With customer master data we most often have issues with uniqueness and location precision. While I have spend many happy years with data cleansing, data enrichment and data matching tools, I have during the last couple of years been focusing on a tool for getting that first time right.
Product master data are often marred by issues with completeness and (location) conformity. The situation here is that tools and platforms for mastering product data are focussed on what goes on inside a given organization and not so much about what goes on between trading partners. Standardization seems to be the only hope. But that path is too long to wait for and may in some way be contradicting the end purpose as discussed under the post Image Coming Soon.
So in order to have a first time right solution for product master data sharing, I have embarked on a journey with a service called the Product Data Lake. If you want to join, you are most welcome.
PS: The product data lake also has the capability of catching up with the sins of the past.

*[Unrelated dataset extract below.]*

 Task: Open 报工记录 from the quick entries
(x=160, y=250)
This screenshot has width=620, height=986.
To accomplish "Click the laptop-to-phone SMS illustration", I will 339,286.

Henrik, you have raised very valid points. Safeguarding the investment of time and other resources in a data cleansing initiative with a data-quality-at-source process is a no-brainer.

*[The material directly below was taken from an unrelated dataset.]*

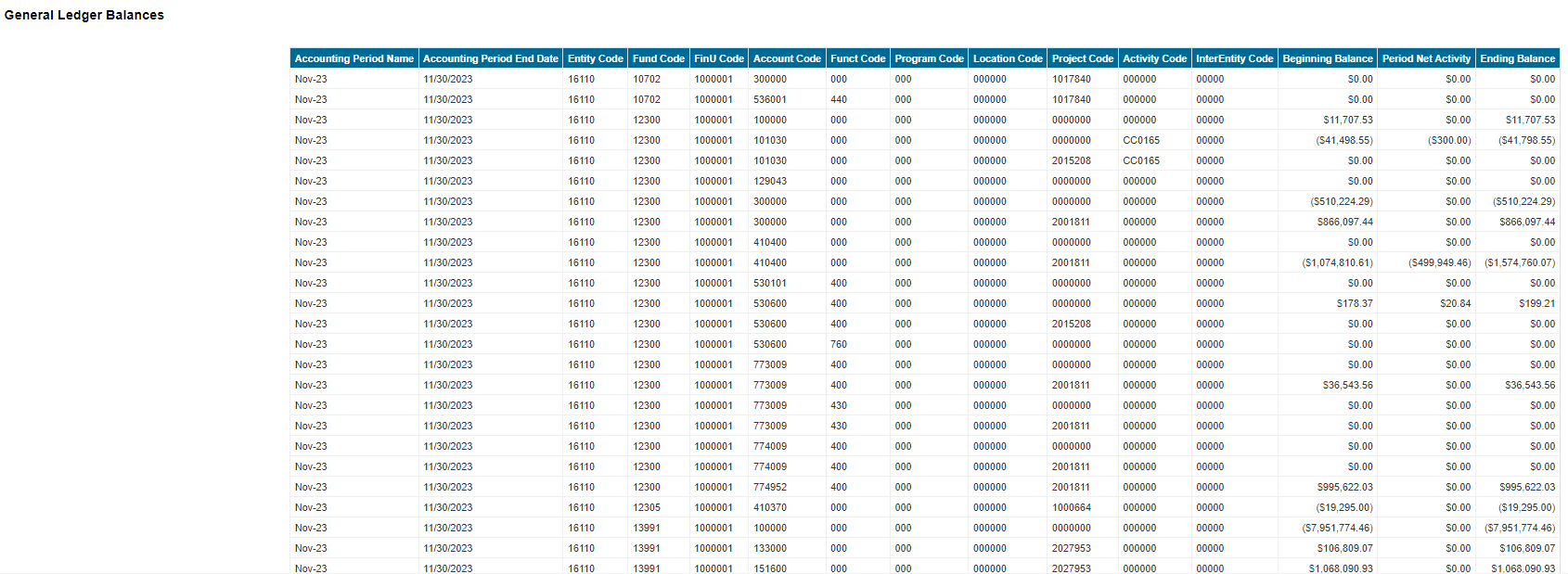The height and width of the screenshot is (574, 1568).
Task: Click the Accounting Period Name column header
Action: (353, 58)
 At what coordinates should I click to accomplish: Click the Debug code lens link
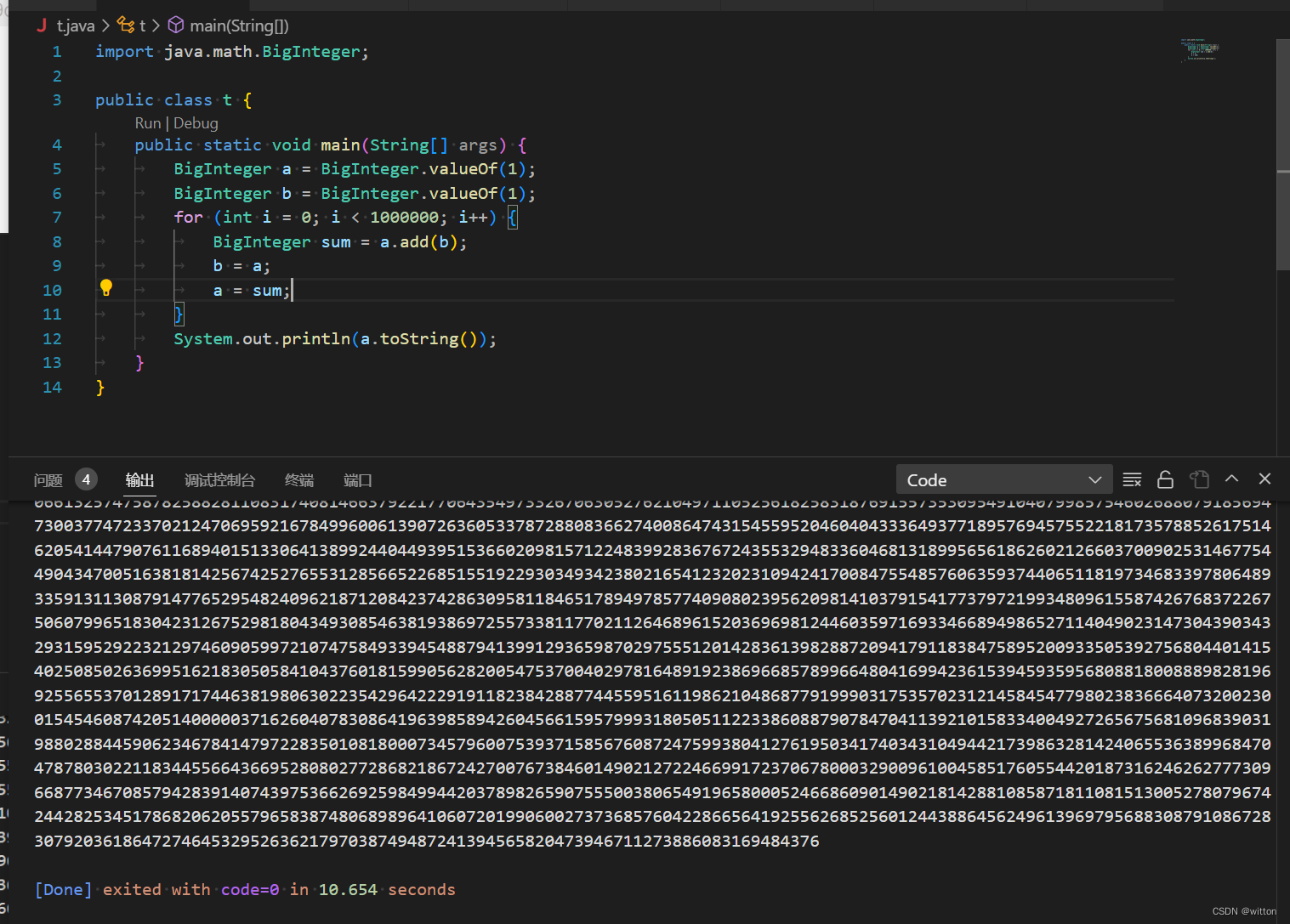[196, 123]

Else, the end users don’t trust the data set anyway. Business that does not trust the data, does not use it to drive decisions. An example a customer shared with me was how, before their data cleansing project, it was a practice across that mining company for plant managers to have additional safety stock, costing millions of dollars in used working capital. They called it sleeping stock – stock of critical items that allowed them to sleep at night!
Self-service, IT source system- agnostic tools are the answer. One of the largest state-owned Oil and Gas companies is using Verdantis Harmonize to support a supplier self-service environment. I see the product data lake as a valid extension of that idea, and a solution that the industry needs.
The key challenge to be solved, remains organizational maturity around data processes.
Thanks a lot for commenting Abhinav. Data processes, and being mature about them, is indeed a key to getting data sharing right. With sharing product data within ecosystems of manufacturers, distributors and retailers I have seen many data portals. What we need is covering the data processes between trading partners as well. This is among the important things I try to achieve with product data lake concept.